(GOAL):
Repeat the entries below word for word, beginning at the line that contains "The height and width of the screenshot is (768, 1349)." and stopping after the line that contains "pyautogui.click(x=497, y=205)".
---- DATA EXTRACT
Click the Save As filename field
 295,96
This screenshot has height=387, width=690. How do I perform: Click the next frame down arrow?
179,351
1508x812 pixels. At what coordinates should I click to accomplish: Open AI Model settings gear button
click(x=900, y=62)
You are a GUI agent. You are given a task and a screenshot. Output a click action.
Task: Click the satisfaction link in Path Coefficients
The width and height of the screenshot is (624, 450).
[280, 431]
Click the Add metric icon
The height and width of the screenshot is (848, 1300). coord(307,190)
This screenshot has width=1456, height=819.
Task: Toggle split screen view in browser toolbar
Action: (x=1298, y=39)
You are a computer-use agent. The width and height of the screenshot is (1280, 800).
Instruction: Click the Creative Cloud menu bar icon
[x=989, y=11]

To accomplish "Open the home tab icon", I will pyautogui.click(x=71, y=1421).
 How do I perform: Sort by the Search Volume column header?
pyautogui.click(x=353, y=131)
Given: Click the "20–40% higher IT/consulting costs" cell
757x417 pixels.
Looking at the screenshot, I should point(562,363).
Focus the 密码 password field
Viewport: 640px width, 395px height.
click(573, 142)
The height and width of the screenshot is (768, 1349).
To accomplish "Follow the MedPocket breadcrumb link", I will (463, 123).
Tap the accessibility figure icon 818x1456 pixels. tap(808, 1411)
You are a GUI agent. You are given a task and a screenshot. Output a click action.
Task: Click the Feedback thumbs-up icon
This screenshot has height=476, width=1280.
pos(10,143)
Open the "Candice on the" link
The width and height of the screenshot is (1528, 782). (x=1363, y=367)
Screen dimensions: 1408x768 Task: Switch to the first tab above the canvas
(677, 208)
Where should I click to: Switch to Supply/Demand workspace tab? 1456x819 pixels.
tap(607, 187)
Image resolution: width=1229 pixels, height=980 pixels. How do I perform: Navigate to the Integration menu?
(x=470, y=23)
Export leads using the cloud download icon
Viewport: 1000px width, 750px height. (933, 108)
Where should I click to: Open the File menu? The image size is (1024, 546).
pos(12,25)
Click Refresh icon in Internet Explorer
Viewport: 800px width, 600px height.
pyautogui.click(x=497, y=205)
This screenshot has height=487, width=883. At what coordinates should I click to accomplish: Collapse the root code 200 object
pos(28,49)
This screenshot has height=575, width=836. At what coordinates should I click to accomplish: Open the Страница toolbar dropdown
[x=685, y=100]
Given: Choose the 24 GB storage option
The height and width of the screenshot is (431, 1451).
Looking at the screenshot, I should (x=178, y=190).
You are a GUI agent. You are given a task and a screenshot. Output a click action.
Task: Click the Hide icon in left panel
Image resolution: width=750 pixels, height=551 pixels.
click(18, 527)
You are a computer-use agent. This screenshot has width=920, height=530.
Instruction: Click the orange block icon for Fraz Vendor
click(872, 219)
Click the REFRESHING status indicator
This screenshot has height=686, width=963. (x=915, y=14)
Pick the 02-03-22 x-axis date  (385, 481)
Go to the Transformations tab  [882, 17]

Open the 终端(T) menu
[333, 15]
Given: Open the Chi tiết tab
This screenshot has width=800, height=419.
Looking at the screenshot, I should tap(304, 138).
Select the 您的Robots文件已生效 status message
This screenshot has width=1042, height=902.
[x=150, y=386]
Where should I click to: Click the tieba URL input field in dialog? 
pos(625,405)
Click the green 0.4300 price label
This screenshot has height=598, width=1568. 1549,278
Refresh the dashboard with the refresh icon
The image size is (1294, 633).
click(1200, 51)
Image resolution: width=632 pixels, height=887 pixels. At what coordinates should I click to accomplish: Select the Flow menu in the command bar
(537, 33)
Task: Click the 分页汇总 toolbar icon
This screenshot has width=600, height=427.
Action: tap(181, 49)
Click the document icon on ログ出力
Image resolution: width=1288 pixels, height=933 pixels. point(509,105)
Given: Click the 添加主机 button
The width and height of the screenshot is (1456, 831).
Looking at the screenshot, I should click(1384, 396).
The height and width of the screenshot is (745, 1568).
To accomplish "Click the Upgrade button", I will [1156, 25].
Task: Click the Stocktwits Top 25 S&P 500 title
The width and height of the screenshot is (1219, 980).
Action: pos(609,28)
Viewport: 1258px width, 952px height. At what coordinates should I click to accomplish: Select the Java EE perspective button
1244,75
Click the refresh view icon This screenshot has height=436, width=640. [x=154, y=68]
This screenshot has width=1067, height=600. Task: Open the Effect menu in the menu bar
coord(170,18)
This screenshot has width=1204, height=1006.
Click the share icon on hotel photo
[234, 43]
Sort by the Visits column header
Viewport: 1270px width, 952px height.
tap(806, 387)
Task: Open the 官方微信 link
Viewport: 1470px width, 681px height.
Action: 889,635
--------
(WRITTEN REPLY):
The height and width of the screenshot is (768, 1349).
To accomplish "Follow the MedPocket breadcrumb link", I will (463, 123).
Tap the accessibility figure icon 818x1456 pixels. tap(808, 1411)
You are a GUI agent. You are given a task and a screenshot. Output a click action.
Task: Click the Feedback thumbs-up icon
This screenshot has height=476, width=1280.
pos(10,143)
Open the "Candice on the" link
The width and height of the screenshot is (1528, 782). (x=1363, y=367)
Screen dimensions: 1408x768 Task: Switch to the first tab above the canvas
(677, 208)
Where should I click to: Switch to Supply/Demand workspace tab? 1456x819 pixels.
tap(607, 187)
Image resolution: width=1229 pixels, height=980 pixels. How do I perform: Navigate to the Integration menu?
(x=470, y=23)
Export leads using the cloud download icon
Viewport: 1000px width, 750px height. (933, 108)
Where should I click to: Open the File menu? The image size is (1024, 546).
pos(12,25)
Click Refresh icon in Internet Explorer
Viewport: 800px width, 600px height.
pyautogui.click(x=497, y=205)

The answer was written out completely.